As of today, there isn’t single new car available that can comply with this decree. “Comply” in italics to mark the outrageousness of the “administration” of such decrees, which no one in this “democracy” of ours ever had a chance to vote for – or against. The only car that comes close to being able to “comply” is the Toyota Prius, a small hybrid – and even it doesn’t quite get there. It averages 57 MPG.
The new number would still apply to their fleet average, so they could still sell larger vehicles if they find a way to add models that get significantly better than 58 MPG or its equivalent. Yes, they likely mean more earth wrecking, road wrecking, fire-risk emission monsters (EVs) in their fleets.
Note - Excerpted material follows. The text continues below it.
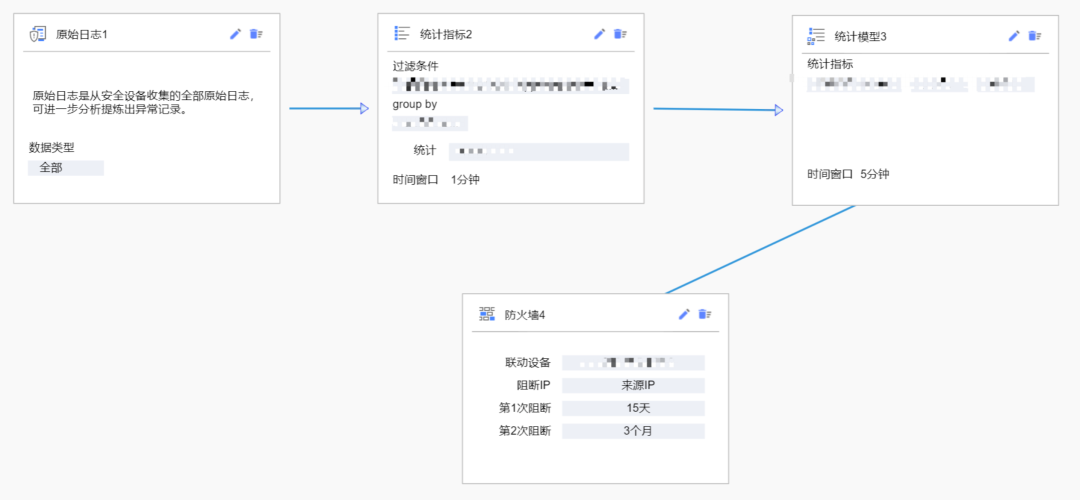Select the 数据类型 field showing 全部
This screenshot has height=500, width=1080.
(x=66, y=168)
[Forbes] The National Highway Traffic Safety Administration proposal calls for vehicle manufacturers to start boosting their Corporate Average Fuel Economy, or CAFE, target starting in 2027. It seeks an improvement of 2% per year for cars and 4% per year for light trucks. The goal is to hit a fleetwide average of 58 mpg by 2032. A final rule won’t come until after a 60-day public comment period is concluded.
and,
[The Drive.com] CAFE standards do not take drivetrains into account, meaning electrification will be helpful (if not crucial) for avoiding sharply escalating fines for falling short. Their calculation, however, is designed to reduce the effect of extreme outliers, which EVs represent, so meeting the proposed CAFE standard will still require major fuel economy gains across the rest of automakers’ lineups. That would likely require broader electrification instead of the ineffective but oft-emphasized all-EV strategy. Greater volumes of plug-in hybrids, or PHEVs, could also achieve the desired effect. (It could also tighten the belt enough on light trucks to make crossovers less economical, encouraging consumers to downsize.)
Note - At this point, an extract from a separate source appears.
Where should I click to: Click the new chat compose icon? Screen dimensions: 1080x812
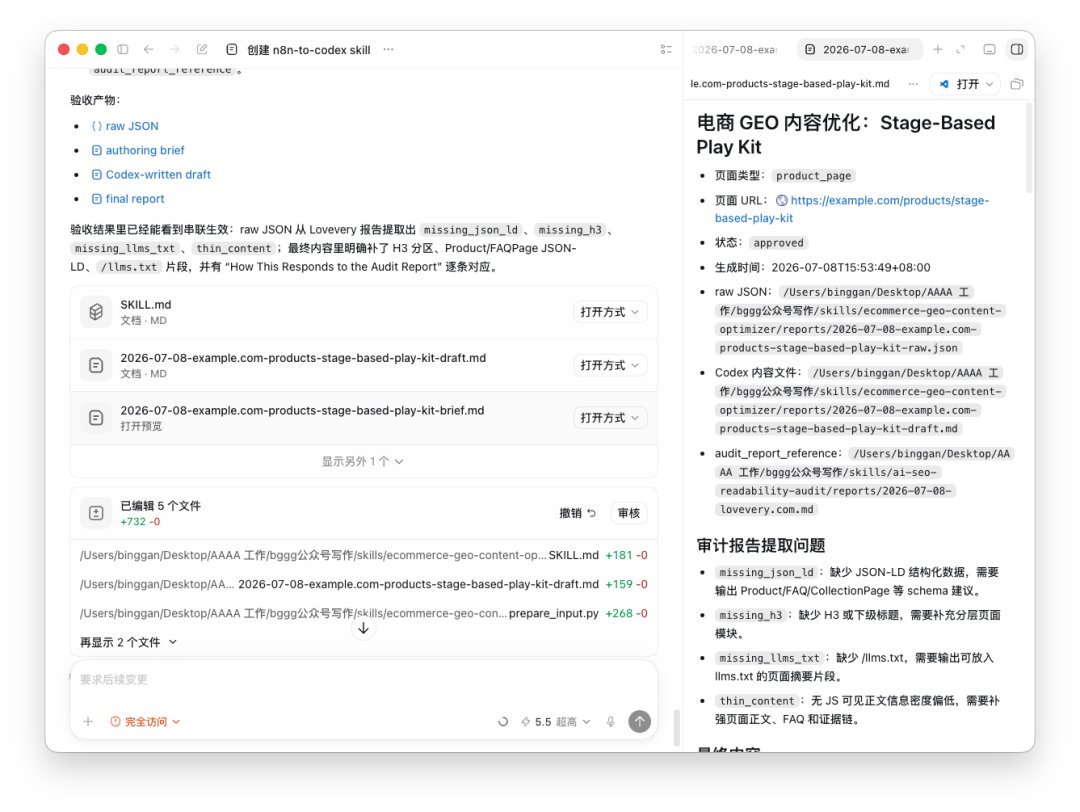click(202, 50)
If this NHTSA thought bubble sticks the landing and DOT gets its way, automakers would need to begin to retool their businesses if they want to keep selling cars that meet the demands of the government (not the people). But automakers are not just sitting on their hands.
The Alliance for Automotive Innovation, which represents GM, Toyota, Volkswagen and others has asked the EPA to soften its emissions proposal, calling it “neither reasonable nor achievable.”
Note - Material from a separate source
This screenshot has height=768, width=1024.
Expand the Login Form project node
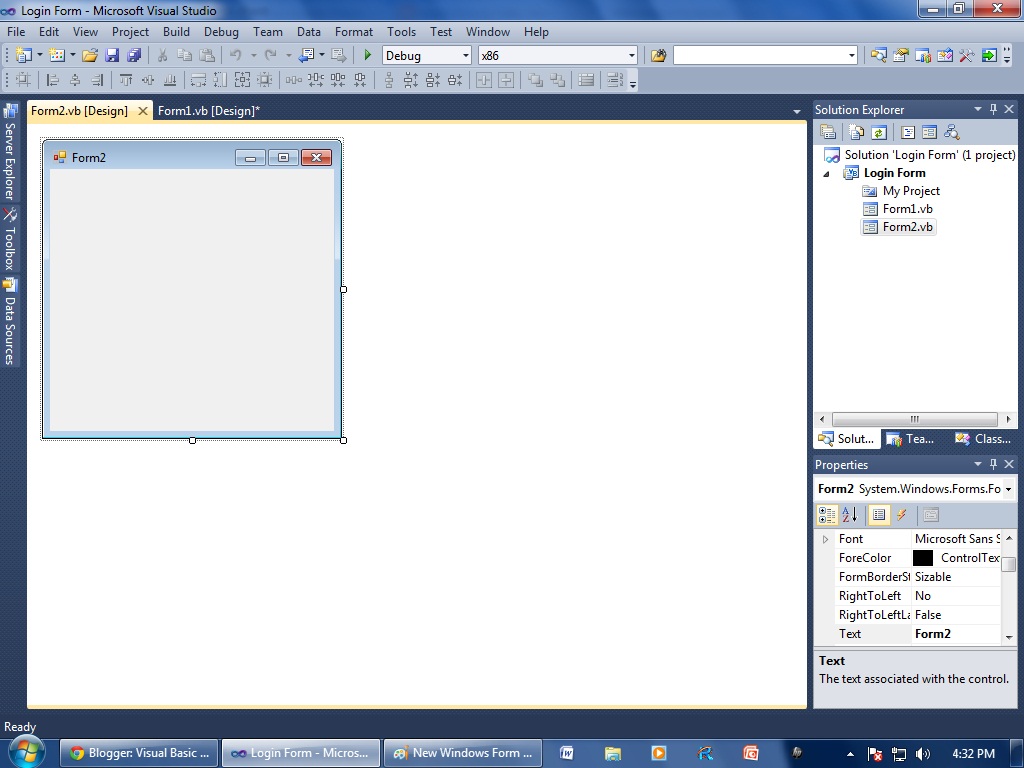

I don’t think automakers care how they make their money, proof being their inability to have much effect on federal interference in their marketplace. If they have to make EVs, they will. The issue for them is the timeframe. Nine years is a long time to spend in prison, but the innovation they seek isn’t even within reach. And if it were, the infrastructure to charge all the new hybrid and EV vehicles doesn’t exist, and I think that’s the point.
Biden’s NHTSA and DOT want to push hard for charging infrastructure to make the unaffordable EVs less unappealing. If there is some arbitrary mandate that will reduce driving options, pressure will mount for local and state politicians to get involved whether they want that or not.
The appearance of progress, however, is not progress. And the goal of the Left continues to focus on forcing you into a lifestyle where individual transportation is unaffordable. Which, in turn, forces you into their preferred living environment; walkable 15-minute ghettoes of the future.
None of this was ever about saving the planet, but the war on the Right to Travel is real, and stripping future generations of any notion of at-will movement anywhere in the US, forget the world, is on their bucket list.